小野口の伝承(7)

遠州山辺の道の会

2014年04月18日 08:00

機織池(ハタマガイケ)

山林に、はたまがいけと言う池があります。


今は、池の直ぐそばを、舗装された道路が出来て、ひっきりなしに車の行き交う騒がしい場所になりましたが、このお話の頃は、周囲を緑の木立に囲まれ、三方原台地の湧水を湛えた静かな綺麗な池でした。

この池には、美しく優しい女の神様が住んでいました。神様は、いつも、機を織っているのでしょう。池のそばに近づくと「かたん・つー、かたん・つー」と、機を織る音が響いていたので、誰言うとなく、機織池(はたまがいけ)と呼ぶようになりました。

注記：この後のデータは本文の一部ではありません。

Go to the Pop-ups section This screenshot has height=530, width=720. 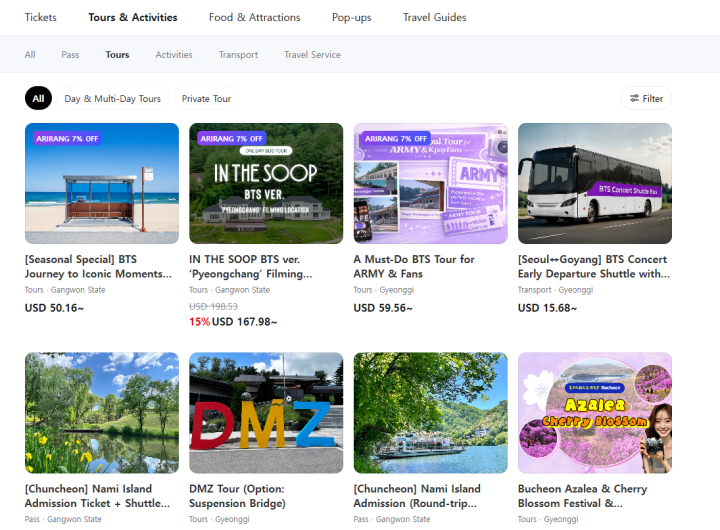[351, 17]
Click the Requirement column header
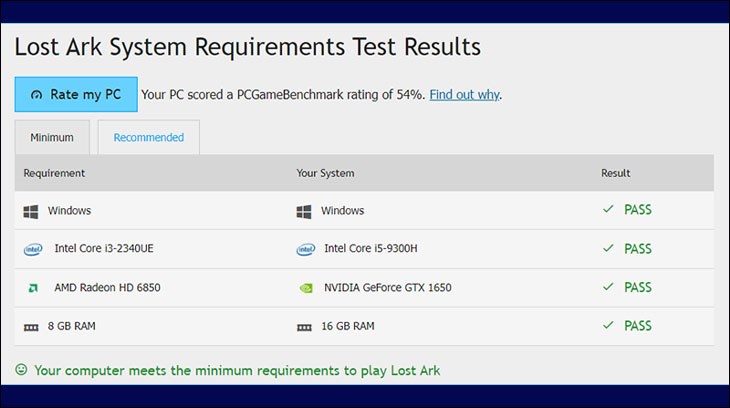 tap(54, 173)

神様は本当に優しい神様で、村人が困った事や、難しい事を相談すると、快く、引き受けてくれました。
明日寄り合いがあるのに、食器が足りないなどというときは、池のほとりに立って、お願いすると、次の日、必要なだけの食器が届けられました。

あるとき横着な村人がお願いして食器を借りましたが、一つ壊してしまいました。一つくらい足りなくても判らないだろうと、足りないまま返したら、次からは、どんなにお願いしても願いは聞いて貰えなくなりました。